* **RECORDS FOR PROCESSING**:

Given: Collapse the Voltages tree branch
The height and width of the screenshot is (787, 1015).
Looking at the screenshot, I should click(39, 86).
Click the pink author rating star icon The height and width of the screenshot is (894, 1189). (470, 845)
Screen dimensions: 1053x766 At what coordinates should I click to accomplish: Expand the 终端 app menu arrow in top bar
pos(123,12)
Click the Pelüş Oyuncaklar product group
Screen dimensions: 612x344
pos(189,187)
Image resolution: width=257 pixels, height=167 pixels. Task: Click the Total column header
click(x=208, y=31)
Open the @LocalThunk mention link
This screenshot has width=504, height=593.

==

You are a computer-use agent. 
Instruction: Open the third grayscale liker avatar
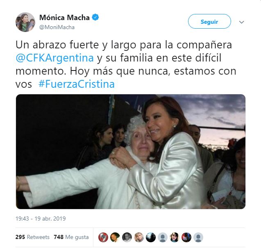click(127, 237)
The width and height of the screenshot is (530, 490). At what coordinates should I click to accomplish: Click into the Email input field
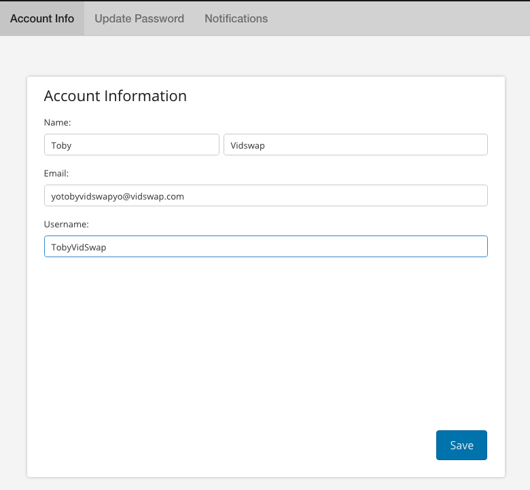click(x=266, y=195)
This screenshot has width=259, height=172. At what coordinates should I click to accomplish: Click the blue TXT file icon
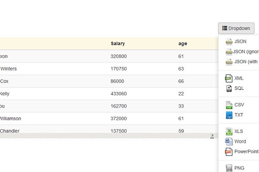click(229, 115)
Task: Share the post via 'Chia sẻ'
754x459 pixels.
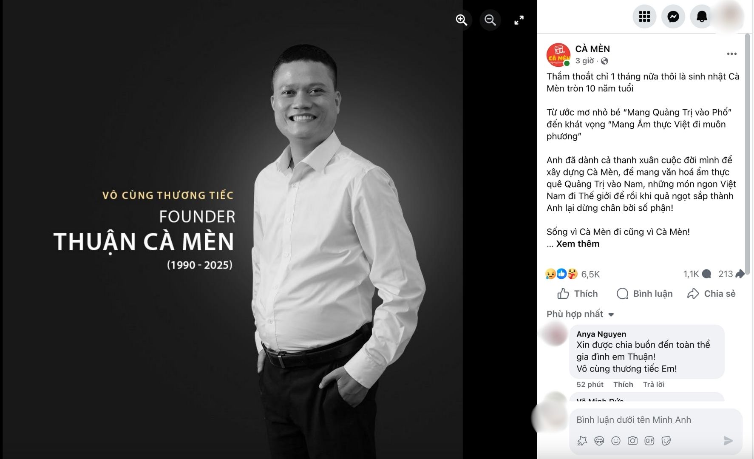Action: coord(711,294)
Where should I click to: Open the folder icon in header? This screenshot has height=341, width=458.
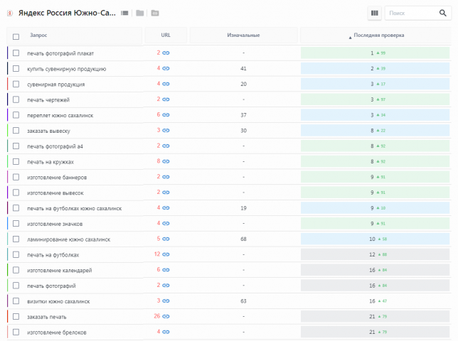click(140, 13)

* * *

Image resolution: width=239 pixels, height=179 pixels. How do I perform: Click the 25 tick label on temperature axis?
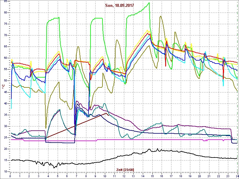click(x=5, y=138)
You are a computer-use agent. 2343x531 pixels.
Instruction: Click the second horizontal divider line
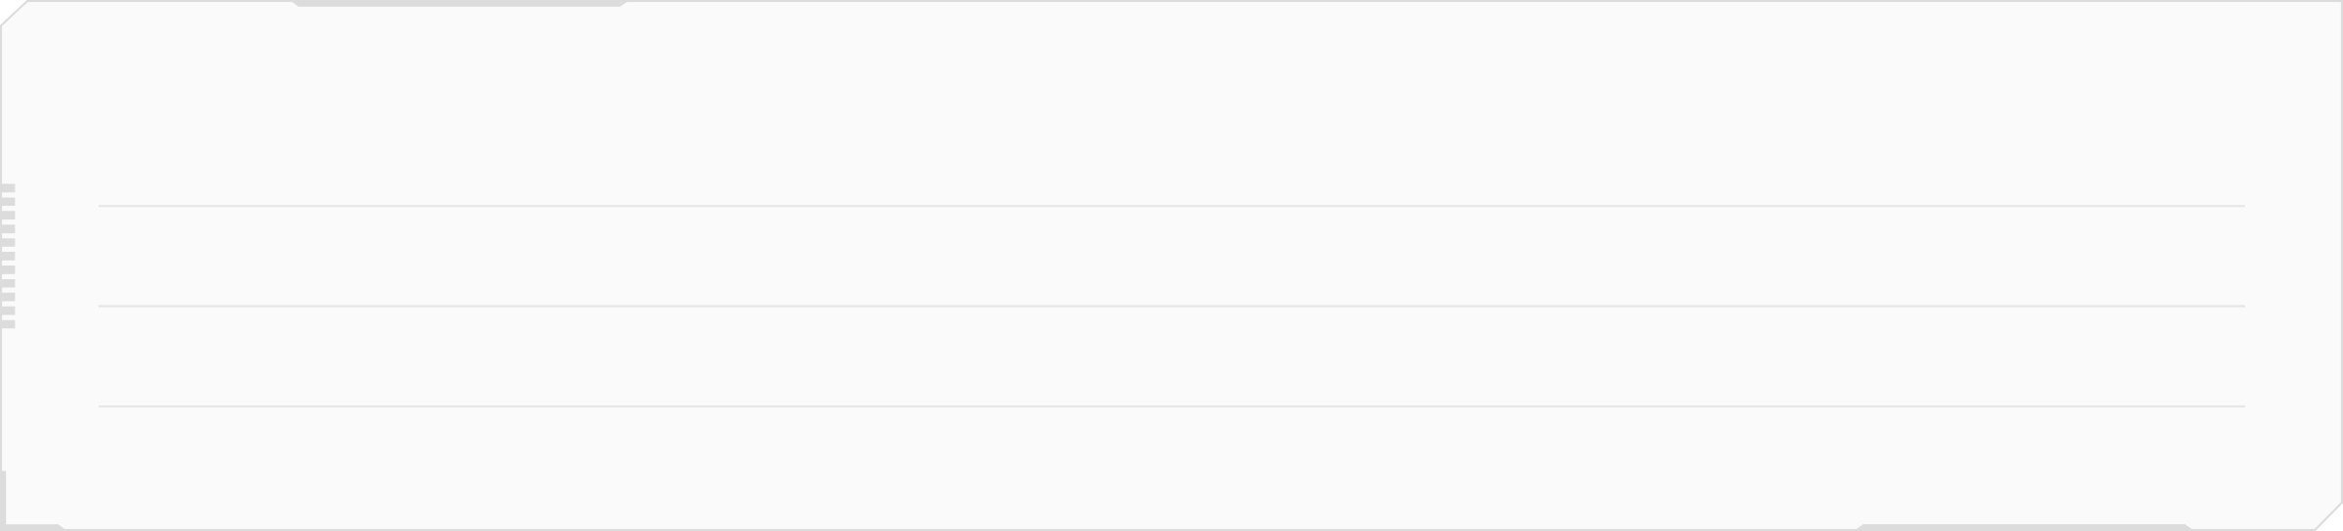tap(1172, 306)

* **TASK DETAILS**: I'd like the number of lines above that contain the word "computer", and nothing besides that number.

* **EXERCISE SOLUTION**: 2